Volkert Claassen, Vice President White Biotechnology, DSM, told delegates innovating in DSM requires openness with external partners, entrepreneurial behaviour, vision and discipline. It involves a culture in which great ideas flourish and are rewarded, calculated risks are permissible, entrepreneurship is stimulated and people are driven by a passion for real innovation.

 

Huiyi Cai, General Director, Feed Research Institute, Chinese Academy of Agricultural Sciences, told delegates the government and the agricultural industry of China are keen to see continued growth in the animal feed sector, which has grown at around five million tonnes a year for ten years. With 20% of the world population and 7% of its arable land, securing feed raw materials is China’s greatest challenge.

 

Thorleif Enger, Chairman of the Yara Foundation and former CEO of Yara International ASA, explained the objective of the Yara Foundation is to improve agriculture in Africa.
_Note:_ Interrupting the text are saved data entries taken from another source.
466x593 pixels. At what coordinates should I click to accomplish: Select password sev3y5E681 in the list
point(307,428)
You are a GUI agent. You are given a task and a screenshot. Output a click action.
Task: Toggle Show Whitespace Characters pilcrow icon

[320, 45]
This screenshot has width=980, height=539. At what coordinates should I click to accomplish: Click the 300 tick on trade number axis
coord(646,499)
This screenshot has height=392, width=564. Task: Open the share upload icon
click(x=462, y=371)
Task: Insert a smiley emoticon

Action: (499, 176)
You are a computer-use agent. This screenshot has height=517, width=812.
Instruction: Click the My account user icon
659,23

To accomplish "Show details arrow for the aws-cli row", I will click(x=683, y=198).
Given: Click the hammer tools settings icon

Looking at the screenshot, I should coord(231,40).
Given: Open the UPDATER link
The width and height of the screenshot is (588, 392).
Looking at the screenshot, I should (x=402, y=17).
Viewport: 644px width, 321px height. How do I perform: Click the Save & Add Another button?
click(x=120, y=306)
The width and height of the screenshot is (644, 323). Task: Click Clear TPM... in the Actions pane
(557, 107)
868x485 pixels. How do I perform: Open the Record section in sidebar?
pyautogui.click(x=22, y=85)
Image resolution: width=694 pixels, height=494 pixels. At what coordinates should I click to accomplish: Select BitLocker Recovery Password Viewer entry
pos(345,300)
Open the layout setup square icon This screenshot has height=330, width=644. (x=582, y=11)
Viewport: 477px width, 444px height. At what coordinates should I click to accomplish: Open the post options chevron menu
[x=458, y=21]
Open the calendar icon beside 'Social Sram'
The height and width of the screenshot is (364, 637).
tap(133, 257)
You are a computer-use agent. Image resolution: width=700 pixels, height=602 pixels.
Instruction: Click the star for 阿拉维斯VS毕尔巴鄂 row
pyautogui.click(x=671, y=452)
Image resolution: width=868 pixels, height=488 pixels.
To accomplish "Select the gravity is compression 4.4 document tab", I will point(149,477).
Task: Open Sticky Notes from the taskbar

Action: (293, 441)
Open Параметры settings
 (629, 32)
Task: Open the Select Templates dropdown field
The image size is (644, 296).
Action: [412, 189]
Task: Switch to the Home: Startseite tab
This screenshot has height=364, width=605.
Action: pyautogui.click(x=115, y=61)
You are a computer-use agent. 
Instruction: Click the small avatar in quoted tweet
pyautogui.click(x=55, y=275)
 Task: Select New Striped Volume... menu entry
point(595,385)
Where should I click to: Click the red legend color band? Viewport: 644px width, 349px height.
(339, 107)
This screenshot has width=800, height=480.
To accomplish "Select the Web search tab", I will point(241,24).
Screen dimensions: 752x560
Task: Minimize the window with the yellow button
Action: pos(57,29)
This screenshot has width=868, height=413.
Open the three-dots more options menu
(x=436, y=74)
Africa has a tremendous potential in land and productivity but can only fulfil that potential if African farmers are helped to farm more efficiently.

 

Jerry Vergeer, Executive Vice-President Agriculture and member of the Executive Board of Nutreco, closed the conference. Reminding delegates of the question “Can we feed and fuel the world in a sustainable way?”, he said success requires a combination of technology and talent.

 

 

 

Innovision 2009: potential for animal nutrition

On the day before Agri Vision, the Nutreco R&D and Quality Affairs team organised a meeting of top agriculture and food scientists from four continents — Europe, Africa, North America and Asia. Their discussions explored and shared current progress in a wide range of scientific disciplines that relate to animal nutrition.

 

Animal nutrition can gain important knowledge from new science disciplines being rapidly developed by the pharmaceutical and food industries. These disciplines seek to identify the relationships of nutrition, the microbial population of the intestine and genetics. For example, current developments in fermentation technology are creating new opportunities with functional feed ingredients that support animal health and final product quality. Further topics ran from the assessment of new raw materials, coming as by-products from advances in food and fuel technologies, to nutrigenomics, which is the impact of nutritional ingredients on the expression of individual genes.